Het probleem met bevooroordeling in risico-analyse betreft volgens Testbiotech niet alleen specifieke onderzoeksprojecten, maar ook onderzoeksinstellingen en de bevoegde EU-autoriteiten. Zo zou de Europese Autoriteit voor voedselveiligheid (EFSA) herhaaldelijk zijn geconfronteerd met problemen in verband met belangenconflicten binnen de expert panels. En tot nu toe zou EFSA nog steeds geen overtuigende oplossing hebben kunnen vinden. Onlangs suggereerde de directeur van de EFSA, Bernhard Url, dat terwijl de betalingen van de industrie naar de EFSA experts als een belangenconflict moeten worden beschouwd, hun ‘intellectuele vooroordeel” gewoon zou moeten worden genegeerd in de toekomst.

“Wegkijken of opzettelijke onwetendheid betekent dat deze problemen alleen maar groter en groter worden. Het is tijd voor een verandering. De uitvoering van het besluit van de EU-ombudsman zou een belangrijke eerste stap kunnen zijn. We moeten maatregelen nemen om te voorkomen dat de wetenschap misbruikt wordt door de industrie. Wat we nodig hebben in aanvulling op transparantie zijn strenge en duidelijke regels om belangenconflicten te vermijden”, aldus Then.

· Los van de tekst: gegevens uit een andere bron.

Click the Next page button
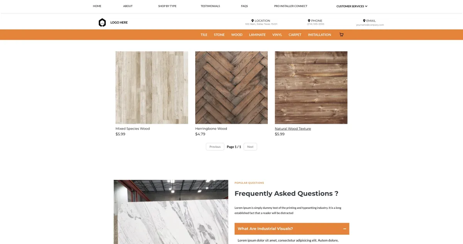 [x=250, y=147]
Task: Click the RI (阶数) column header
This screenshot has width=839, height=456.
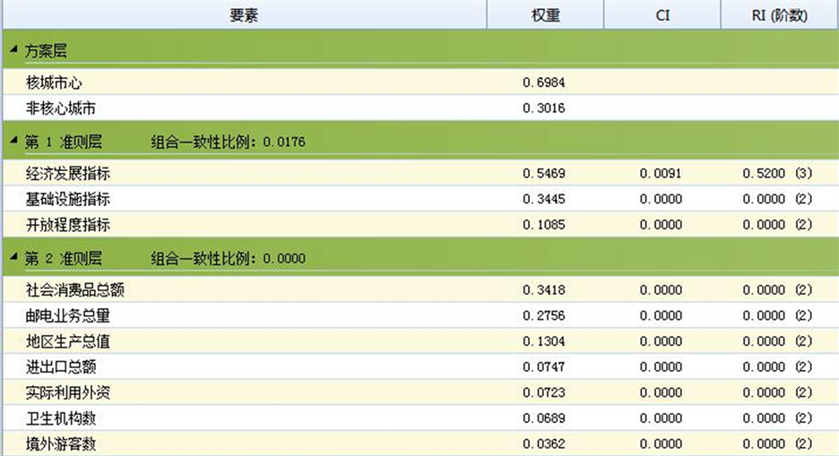Action: (779, 15)
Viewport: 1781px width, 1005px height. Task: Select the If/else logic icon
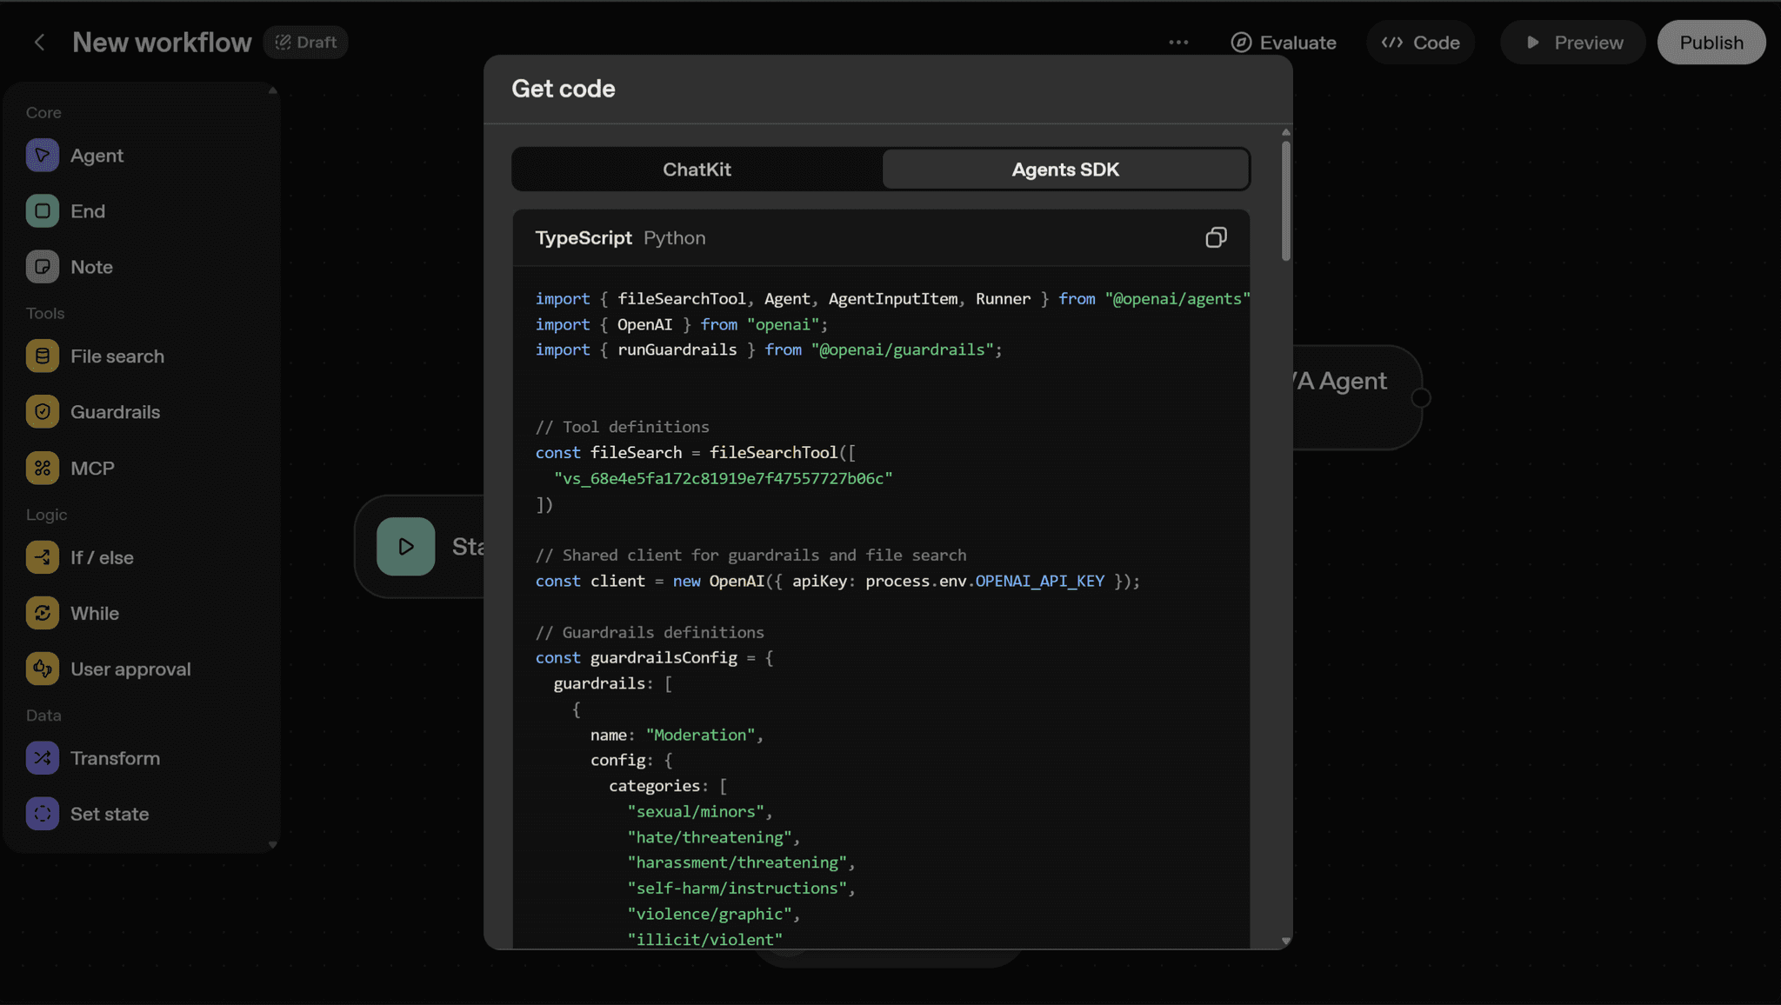pyautogui.click(x=42, y=557)
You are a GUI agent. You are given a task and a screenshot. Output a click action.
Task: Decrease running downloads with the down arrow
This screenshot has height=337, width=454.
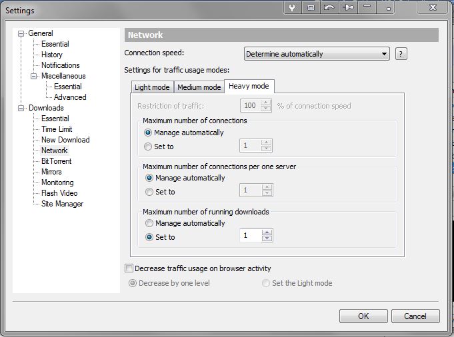(x=267, y=238)
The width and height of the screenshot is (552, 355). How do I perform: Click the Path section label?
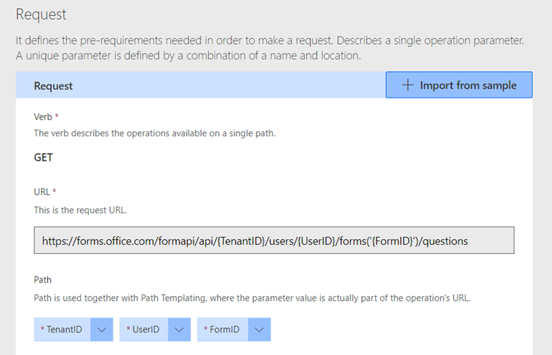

Transparantie EU  blijft discussiepunt

De Europese Commissie maakt gebruik van expertgroepen die een grote rol spelen bij het ontwikkelen van wetgeving. Uit het onderzoek van de Europese Ombudsman blijkt dat het evenwicht in deze groepen ontbreekt: bepaalde bedrijfsbelangen zijn in hun voordeel of experts met persoonlijke belangen nemen deel aan deze expertgroepen. Vaak is het onduidelijk wie er deel uitmaakt van de groep en welke belangen deze persoon heeft. Hierdoor wordt de besluitvorming binnen de Europese instellingen vertroebeld. Het is belangrijk dat de Europese instellingen naar hun eigen manier van werken gaan kijken. Dan wordt de transparantie pas echt aanzienlijk vergroot.